Given task A:
Reproduce the rows verbatim, everything from the line containing "You are a computer-use" down to the line containing "pyautogui.click(x=219, y=360)", and omit the pictures from the reproduction.
Given task B:
Continue the passage on lamp construction from its final sentence onward.

Provided passage:
- - -
This construction is reliable and simple, and also easy to
realise.
It is favourable for the tube to be of a bipartite design, a first
part being arranged substantially inside the cavity of the
discharge vessel, a second part at least partly outside it. The
second part can then be used for enclosing the body of magnetic
material, such as, for example, ferrite, for example Philips 4C6,
in the first part. It is convenient to connect the second part to
the first part by means of a snap connection.
The bipartite design renders it possible to choose for each part a
synthetic material whose characteristics are adapted to the
function and operating conditions of the part. The thermal
resistance is an important characteristic for the fist part present
in the cavity, the mechanical resistance for the second part.
It is convenient for lamp assembly if the electric coil is
connected to rigid conductors projecting from the flange through
openings in the mounting plate. In a favourable embodiment, these
conductors are enveloped by sleeves formed at the flange at least
up to inside the openings in the mounting plate. The conductors may
be moulded-in in the synthetic material of the flange.
- - -
Available records:
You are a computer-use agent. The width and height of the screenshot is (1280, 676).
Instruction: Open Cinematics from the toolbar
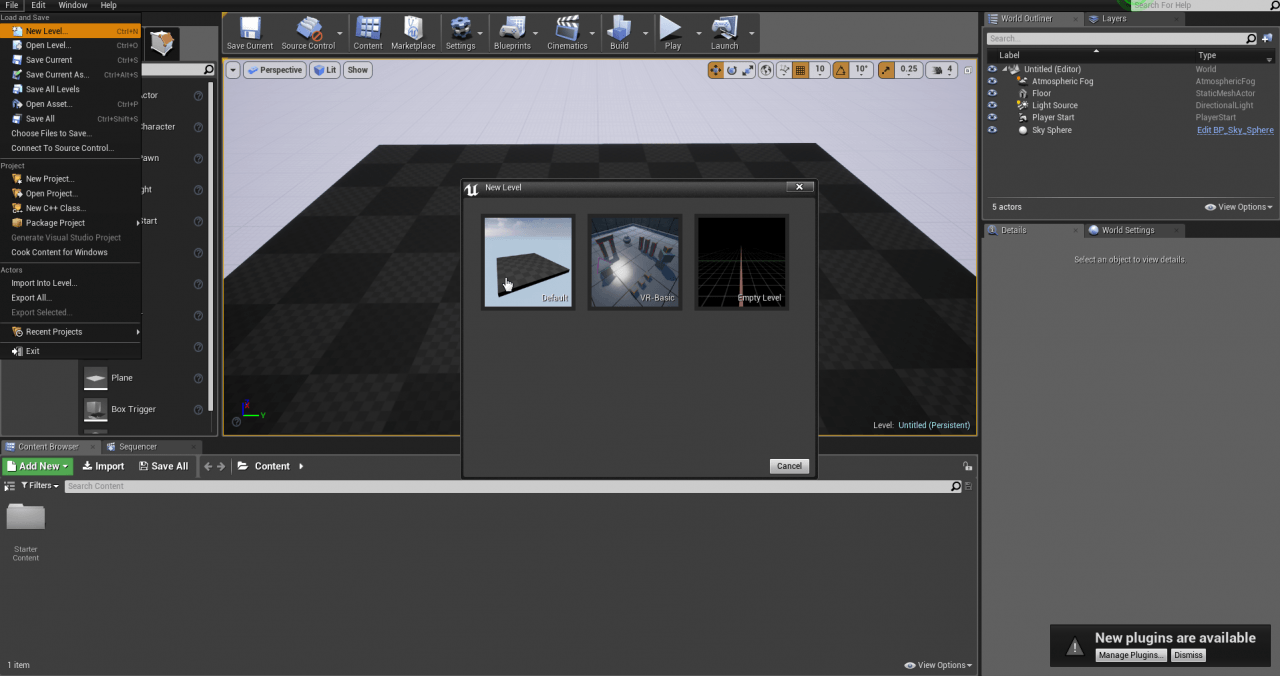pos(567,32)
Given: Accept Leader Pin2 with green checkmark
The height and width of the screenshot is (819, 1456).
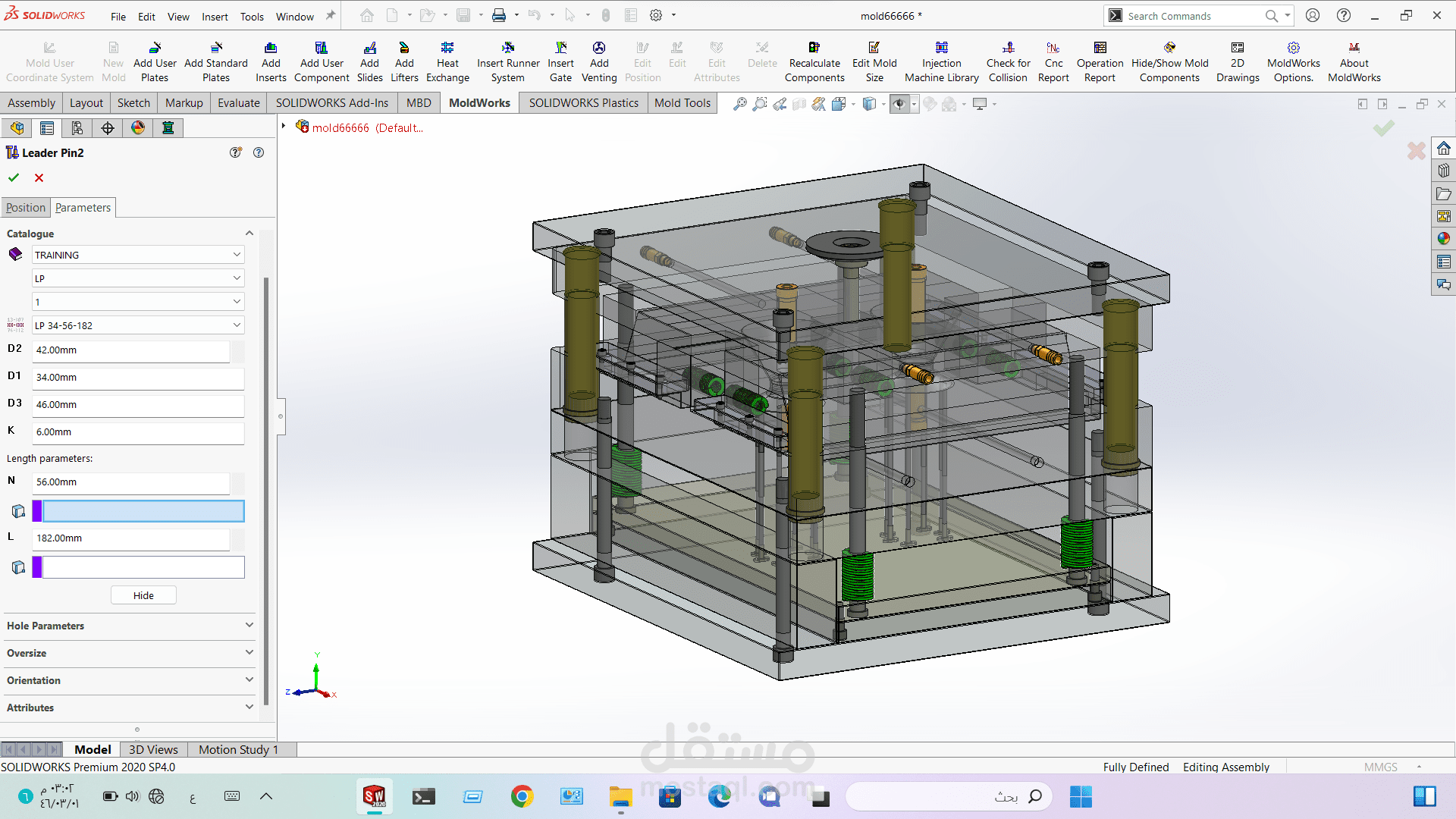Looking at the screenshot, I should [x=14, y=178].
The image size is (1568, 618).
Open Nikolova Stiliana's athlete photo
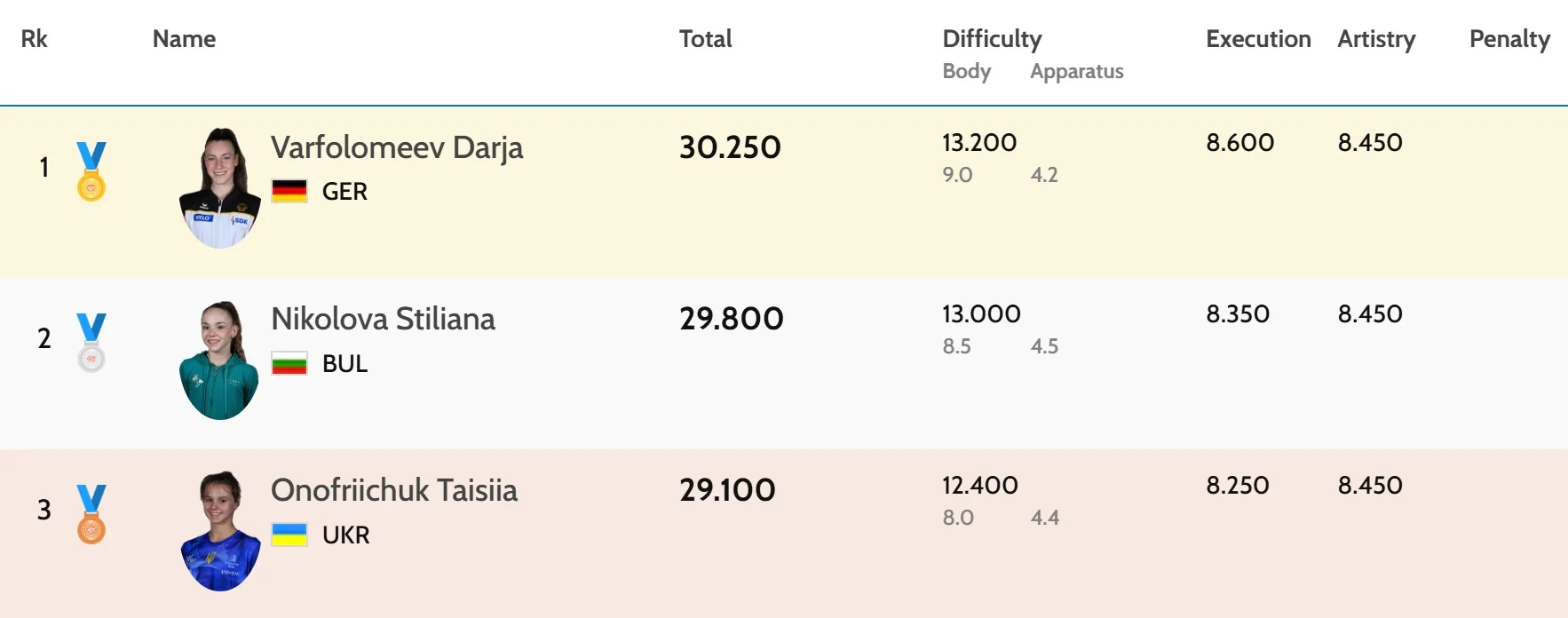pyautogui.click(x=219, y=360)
- - -
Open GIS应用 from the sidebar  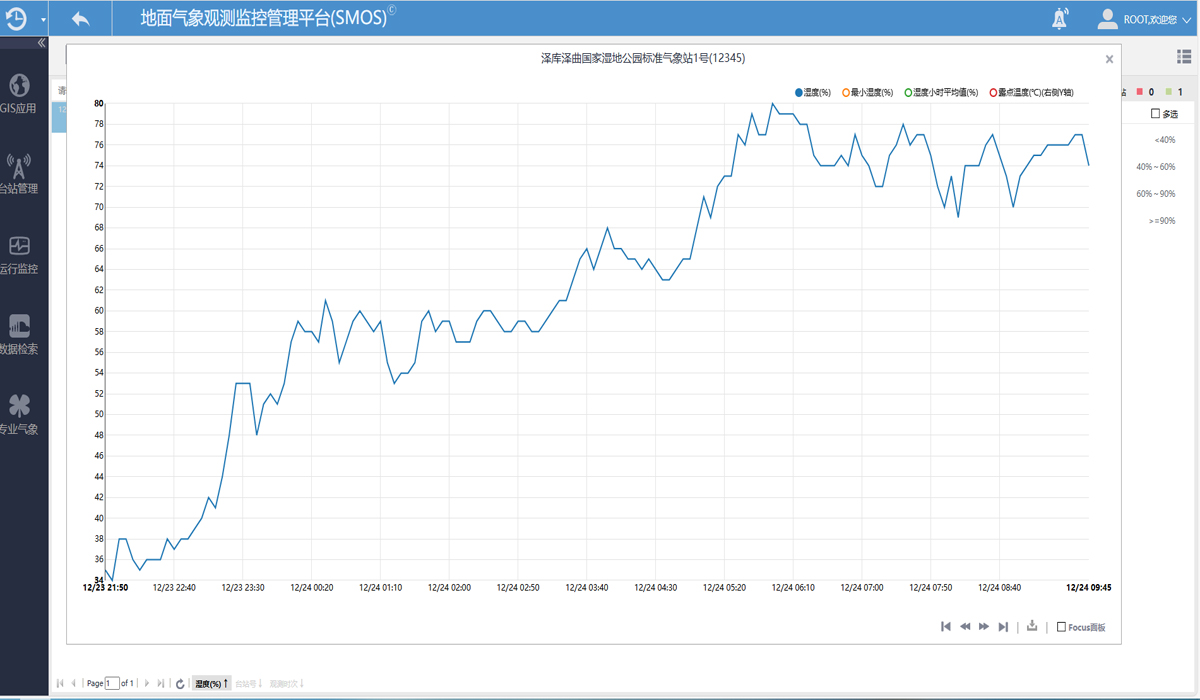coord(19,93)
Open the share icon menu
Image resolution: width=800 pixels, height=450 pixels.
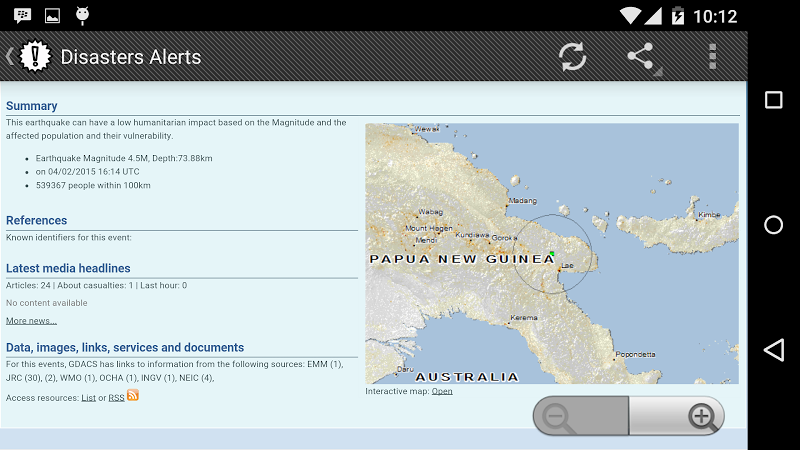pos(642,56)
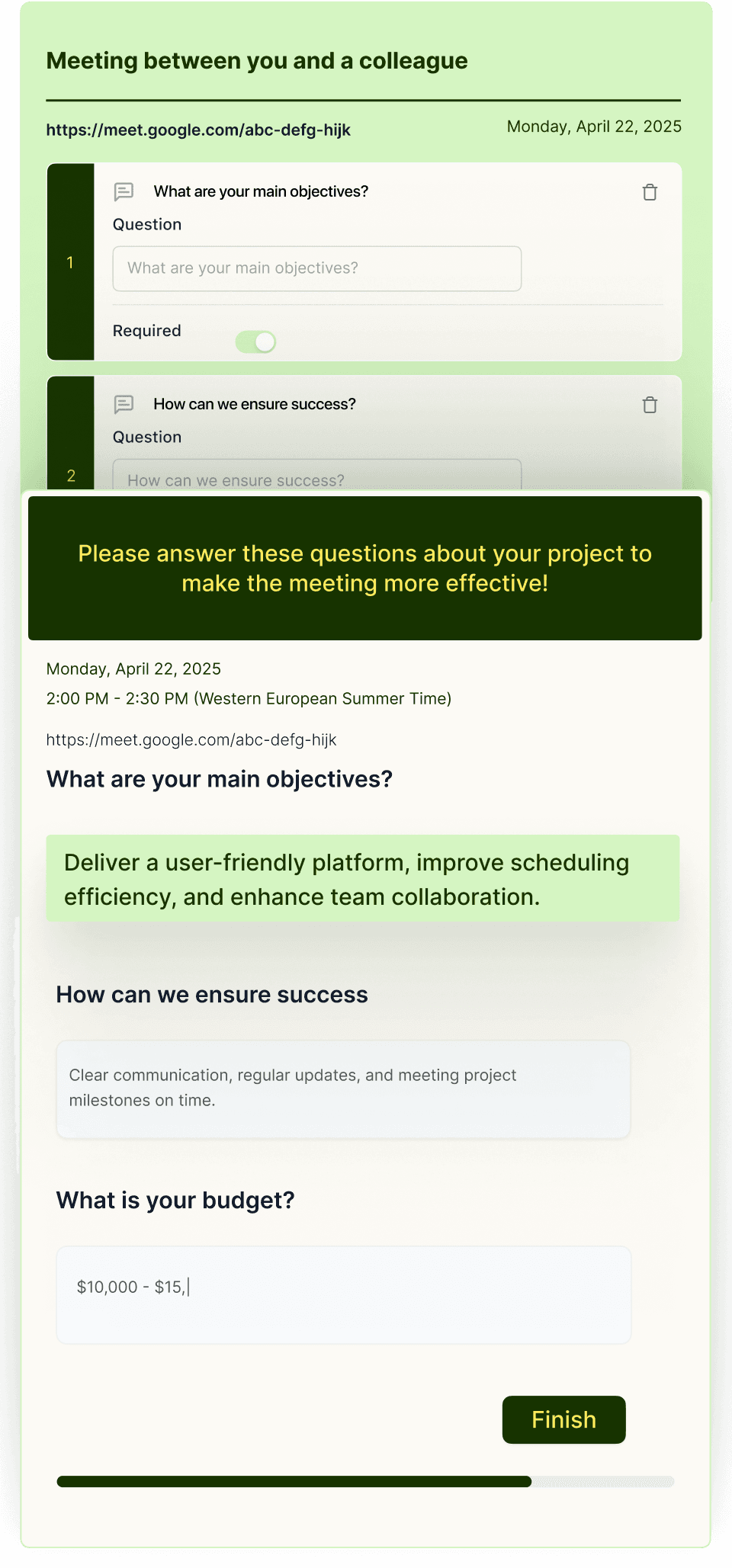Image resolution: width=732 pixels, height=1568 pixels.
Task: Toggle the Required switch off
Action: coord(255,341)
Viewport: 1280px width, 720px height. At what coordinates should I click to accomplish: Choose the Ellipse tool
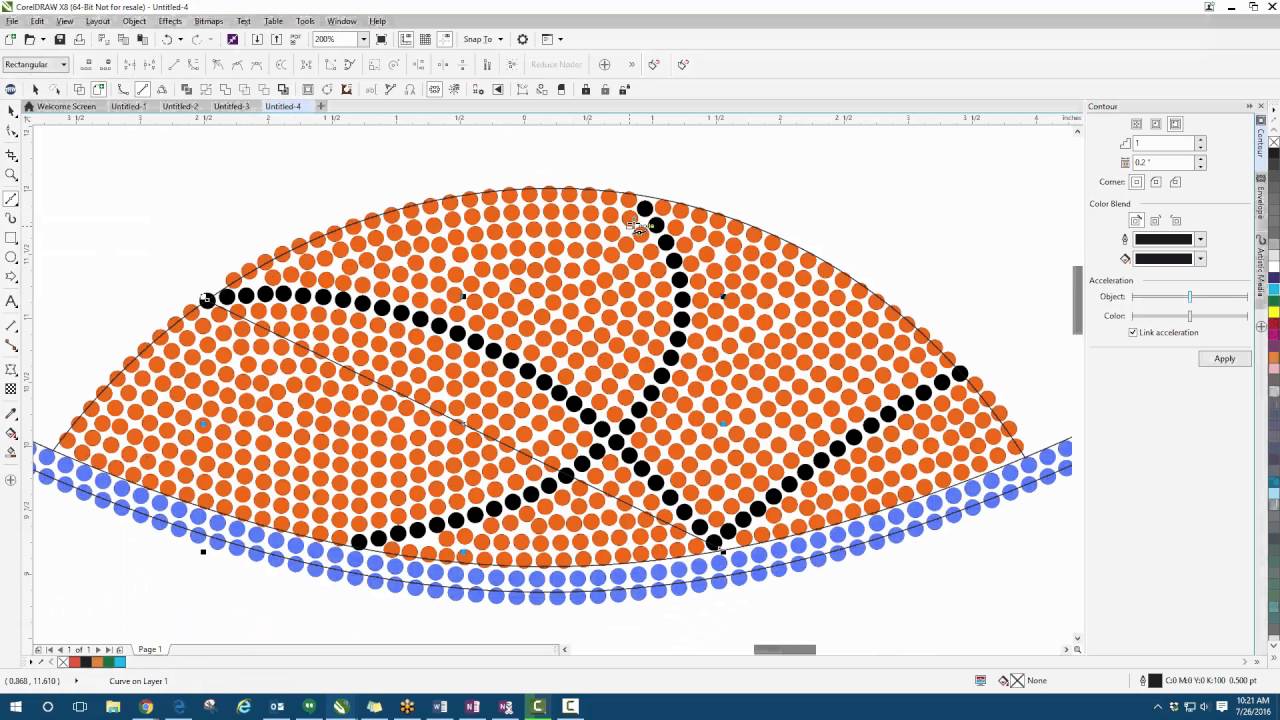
- - -
Task response A:
You are a computer-use agent. The width and height of the screenshot is (1280, 676).
Instruction: Open Cinematics from the toolbar
pos(567,32)
Given: Accept Leader Pin2 with green checkmark
The height and width of the screenshot is (819, 1456).
Looking at the screenshot, I should [x=14, y=178].
The image size is (1568, 618).
Open Nikolova Stiliana's athlete photo
pyautogui.click(x=219, y=360)

Task response B:
In an embodiment, the conductors are each connected to an electric
coil by means of a furcate metal plate shaped to act as a piercing
contact and which is accommodated in a sheath at the tube,
particularly at the second part of the tube.
The electric coil may have a single layer of turns and run from the
free end of the tube in the longitudinal direction of the tube to
the flange. This means that the coil is locally thicker than
elsewhere. It is useful to position the sheath eccentrically in the
cavity in order to bring the coil as close as possible to the
discharge vessel all round. To this end, the coil may have at last
one eccentric rim at the first part. This rim may be accommodated
in the cavity with clearance. In a favourable modification, the
first part has an eccentric rim near each of its ends.
The first part of the tube may be closed at its free end.
Alternatively, this part may be narrowed there in order to keep the
core of magnetic material enclosed. An effective narrowing, in a
simple embodiment, consists of a local deformation of the tube.
This may b easily obtained by thermal means.
In a favourable embodiment, the tube has projections which keep the
electric coil positioned around the tube.
The flange of the tube may be coupled to the discharge vessel by
means of hooks present at this flange, for example integral with
it. These hooks may cooperate with a rim at the discharge vessel.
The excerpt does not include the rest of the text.